Il est le père de "Tilaoua" et de "Iqra". Il était un pédagogue exceptionnel. Sa passion pour le livre scolaire était sans bornes. Il s’agit d’Ahmed Boukmakh, auteur des belles histoires de notre enfance, qui nous a quitté hélas.
Pour la majorité des Marocains qui avaient la chance de s’asseoir sur les bancs d’une école publique après l’Indépendance et surtout durant les années 70, le nom d’Ahmed Boukmakh est associé à une époque très particulière de l’histoire du pays, mais aussi de leur histoire personnelle. Ce nom évoque beaucoup de souvenirs d’enfance et la découverte du plaisir d’apprendre à lire et à écrire. Pour certains aussi, une forme de rigueur du système de l’enseignement, aujourd’hui négligée...
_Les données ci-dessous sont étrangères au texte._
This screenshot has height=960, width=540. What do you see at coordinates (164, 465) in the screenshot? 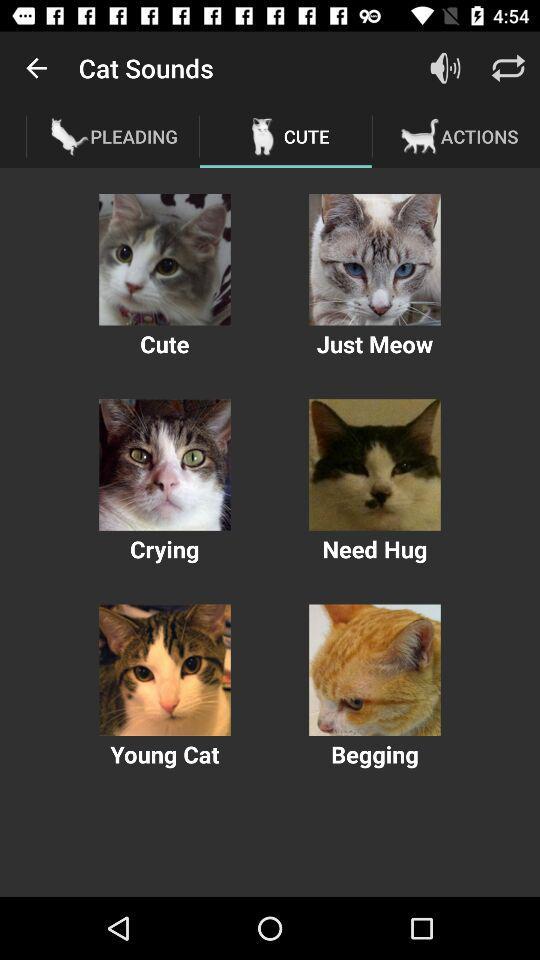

Des gamins, devenus intellectuels, cadres ou simples commerçants, lui doivent quelques mots, quelques chiffres ou quelques rêves. C’est lui qui leur a fait aimé la langue d’Al Moutanabi. Des années de nouvelles stratégies, de réformes de l’Education n’ont pas fait oublié les manuels d'Ahmed Boukmakh. Poésie, grammaire, histoires fantastiques ou puisées de la réalité sociale… Tout y est.
Sa collection "Iqra" était formée de cinq manuels pour cinq ans d’apprentissage. Au bout, l’élève décrochait la fameuse "Chahada" et gagnait la reconnaissance de ses proches et peut-être même un boulot en fonction publique. Pratiques, ces manuels, très appréciés par ceux qui suivent des cours d’alphabétisation, sont encore imprimés aujourd’hui.